In those teen years, she attended Bloomingdale High School. That’s where she met Kellin. The two graduated from there in 2003. Families and careers followed.
Samantha Keithley worked for a decade at the Seminole Hard Rock Hotel & Casino, where she had recently been promoted into a management position.
She had also studied nursing and explored real estate, but money at the casino was good.
Her brother and Kellin said she seemed happy.
“She enjoyed life,” said Kellin. Sporting events. Travel. Concerts. “She had her best friends, five of them, myself included.”
The cream-colored, two-story home the couple shared is in the new Bexley subdivision, northeast of the Suncoast Parkway and State Road 54. Records show the two bought it in February for $322,000.
On Monday, it was ringed in crime scene tape.
As investigators hauled paper bags of evidence from the home, passers-by gawked at the activity. A man and woman crossed themselves and murmured a prayer as their dog led them away.
Clues to a family’s life filled the garage: a bag of golf clubs, a red wagon, plastic bins stacked on shelves. Matching white rocking chairs sat still on a porch; beside them, a tiny purple deck chair.
A gray Honda minivan and white Mercedes sedan were parked in the driveway.

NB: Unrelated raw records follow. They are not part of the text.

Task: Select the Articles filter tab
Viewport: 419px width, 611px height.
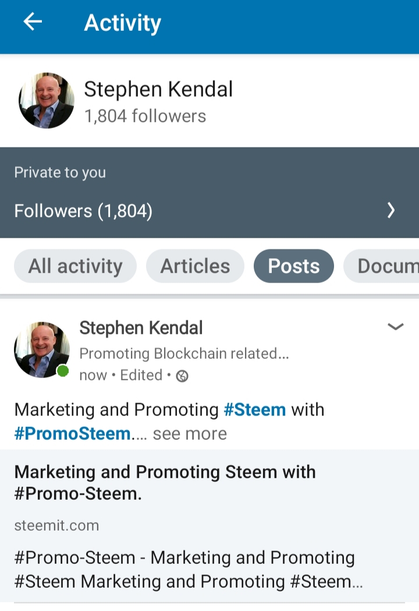Action: pyautogui.click(x=195, y=266)
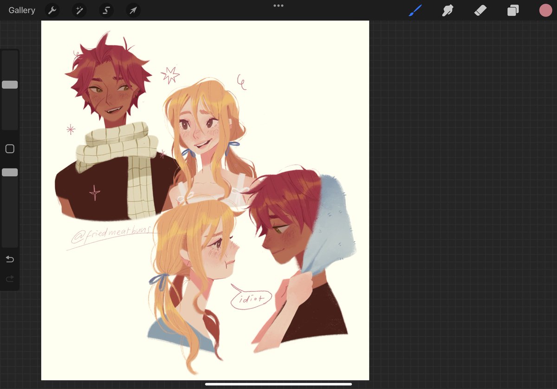The height and width of the screenshot is (389, 557).
Task: Expand the brush library by tapping the brush icon
Action: 415,10
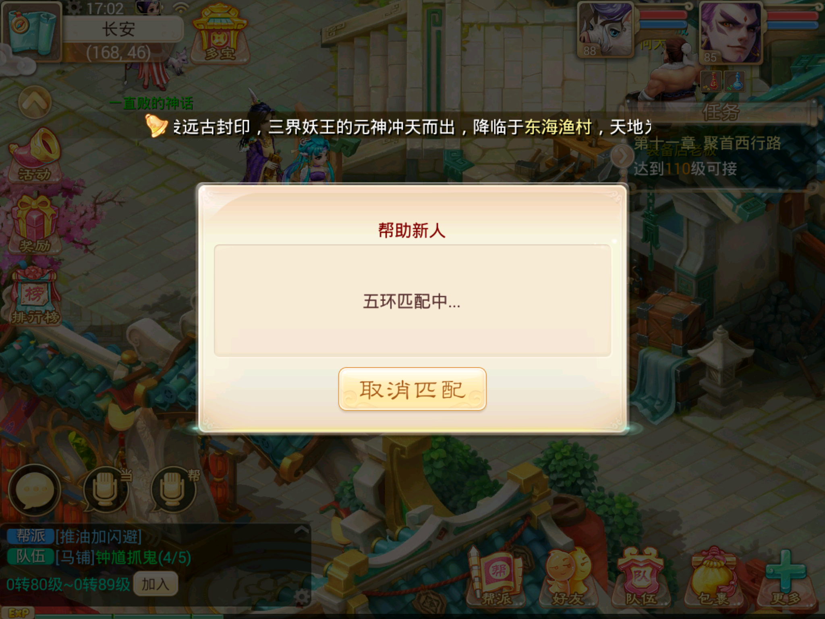Open the map scroll icon

[x=32, y=31]
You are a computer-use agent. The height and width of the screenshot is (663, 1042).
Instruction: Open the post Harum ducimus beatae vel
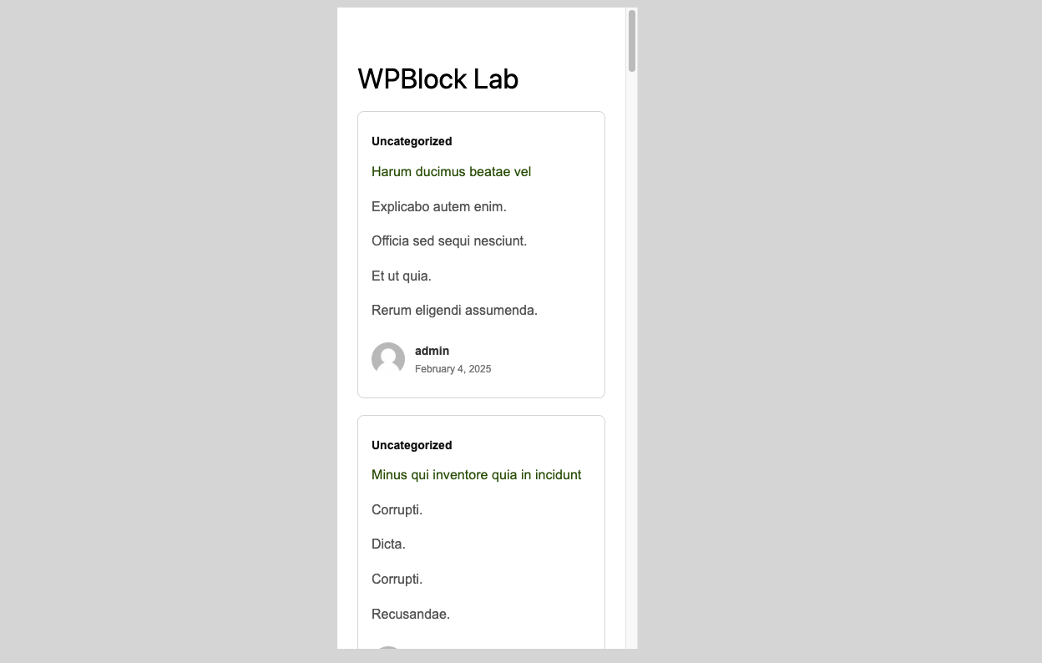451,172
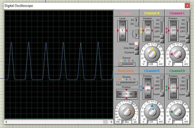This screenshot has height=128, width=194.
Task: Toggle the One-Shot trigger button
Action: [x=136, y=48]
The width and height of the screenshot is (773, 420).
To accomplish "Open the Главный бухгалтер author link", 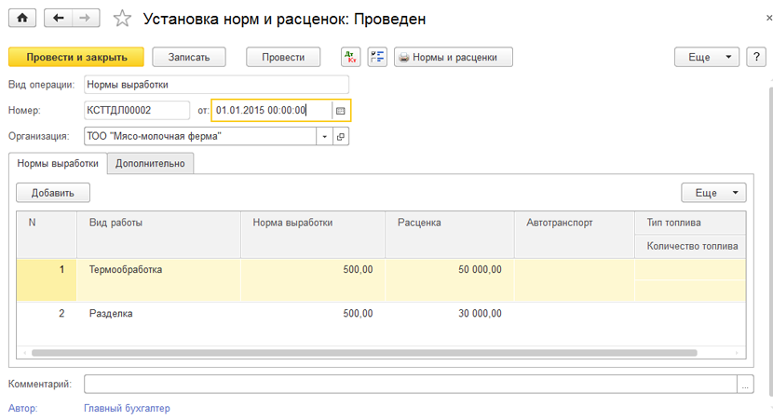I will click(x=127, y=408).
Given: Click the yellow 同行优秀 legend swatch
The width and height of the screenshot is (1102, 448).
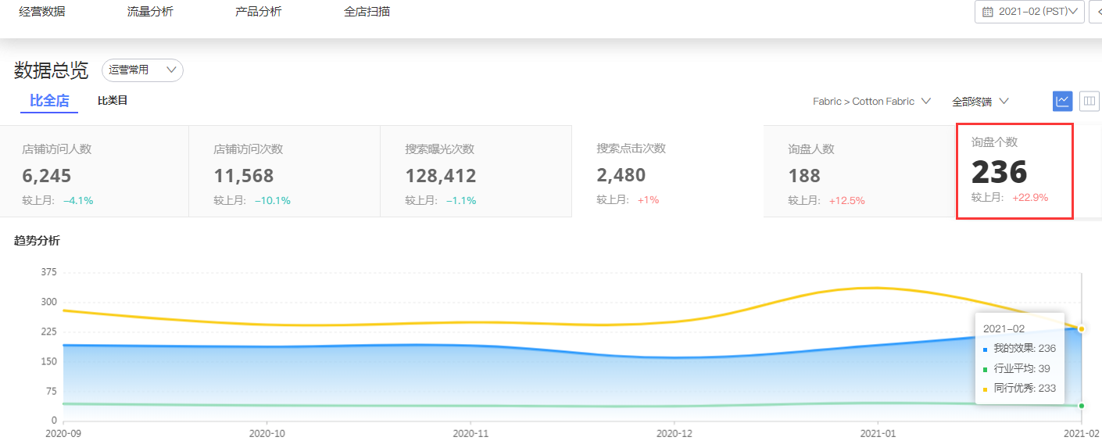Looking at the screenshot, I should coord(985,389).
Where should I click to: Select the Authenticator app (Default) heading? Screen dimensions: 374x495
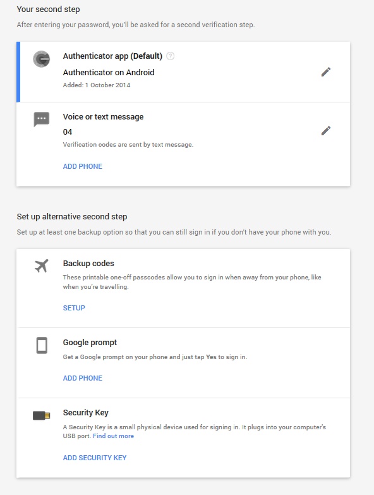pos(112,56)
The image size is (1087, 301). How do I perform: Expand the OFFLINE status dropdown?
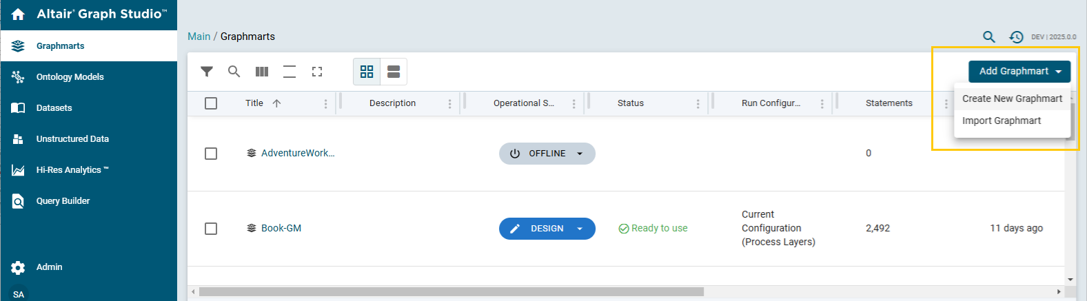tap(580, 154)
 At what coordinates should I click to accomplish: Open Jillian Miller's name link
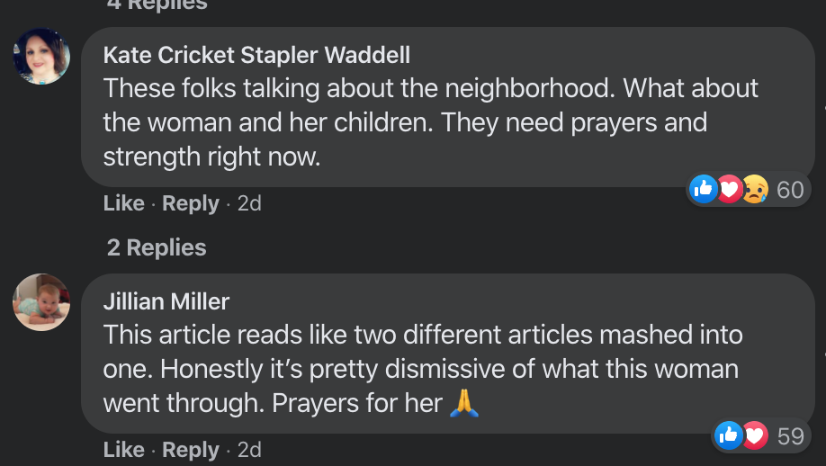coord(166,301)
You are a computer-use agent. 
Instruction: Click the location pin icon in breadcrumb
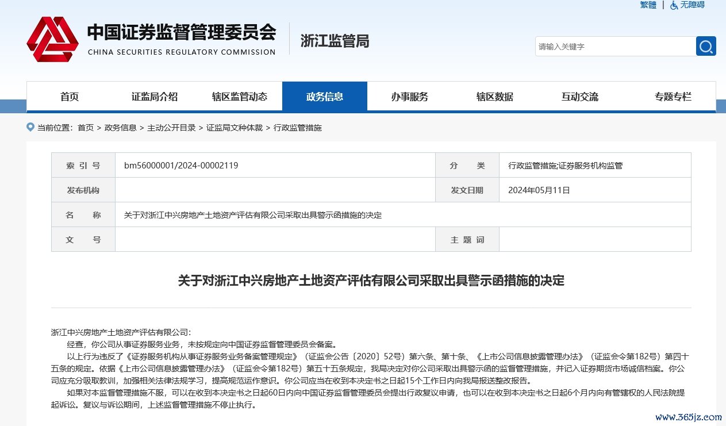coord(30,127)

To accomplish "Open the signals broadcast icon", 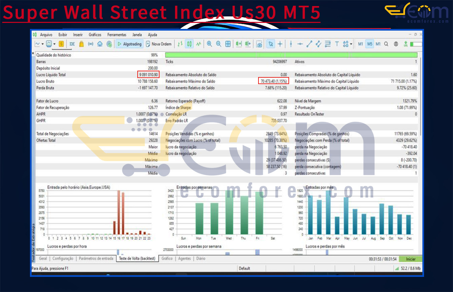I will (91, 44).
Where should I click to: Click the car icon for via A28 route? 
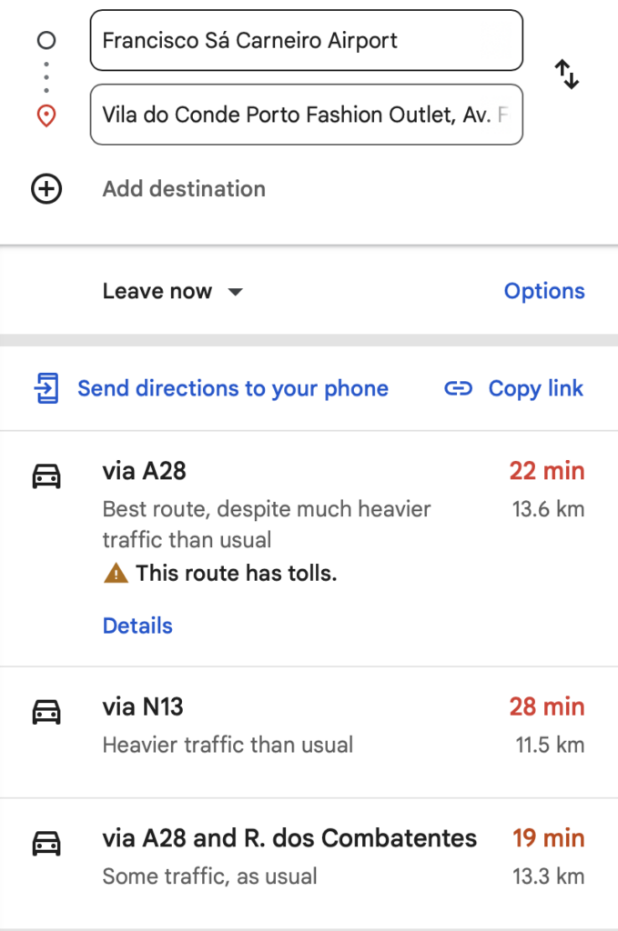46,476
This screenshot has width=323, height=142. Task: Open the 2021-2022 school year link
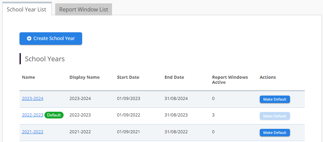(x=33, y=132)
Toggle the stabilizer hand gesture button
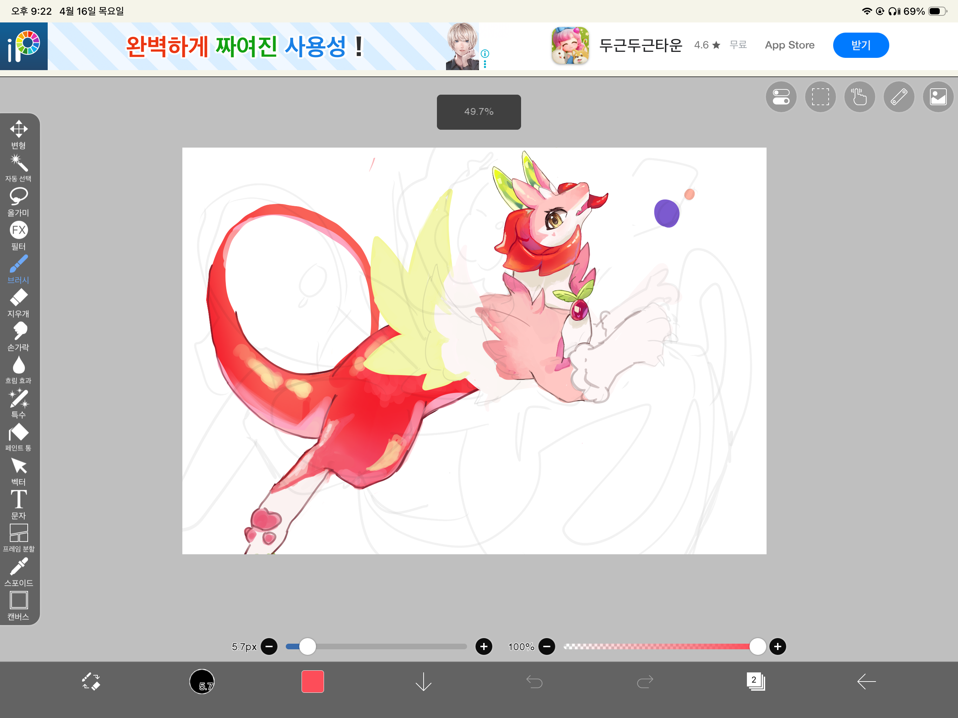 859,97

Shortly after 8 a.m., two people wheeled out a red body bag on a stretcher and loaded it into a van parked at the curb. A second, identical bag followed about 15 minutes later.
Investigators closed the garage door and deputies rolled up the crime scene tape.
One next door neighbor told a reporter she didn’t know much about the family. She said few if any residents would, because everyone is so new to the neighborhood.
Joe Lupo, president of the Seminole Hard Rock Hotel & Casino Tampa, expressed grief over the death of a woman known to co-workers as Sam.
“Sam was part of our Hard Rock family for over 10 years,” he said. “She was truly loved by all who knew her. Our focus now is to support each other as we mourn this devastating loss. We are broken-hearted.”
Kirk Keithley was hired by the Hillsborough County Sheriff’s Office in 2009 and worked as a patrol deputy in the northeast area of the county. He had prior experience at the St. Petersburg Police Department.
In St. Petersburg, he received generally positive evaluations, his personnel file shows, although in 2008, an evaluator called his demeanor “austere” and recommended he seek out training on interpersonal skills.
A request by the to review his Hillsborough County Sheriff’s Office personnel file is still pending.
The agency released a brief synopsis of his disciplinary history. It included a 2016 reprimand for “misuse of communications facilities” and a 2011 letter of counseling for an “avoidable traffic crash.”
In a statement, Hillsborough Sheriff Chad Chronister said he was disheartened, adding that domestic violence “has no place in our society.”
He said the agency’s employee assistance program is available for struggling co-workers, and, like the Pasco sheriff, he called for prayers for the couple’s four children.
“This is something that is impossible to comprehend for even the most seasoned person,” Chronister said. “Please keep them in your hearts as we all try to make our way through this tragedy.”
Pasco schools spokeswoman Linda Cobbe said a crisis team is on standby at the elementary and high school the children attend. Kellin said the children are staying with family.
She called Mark, the 14-year-old, a hero. He had raced to summon help to a home where three young children were still alive.
“I know he couldn’t save his mother,” she said, “but he saw her lying there dead and ran to get out of the house to call 911.”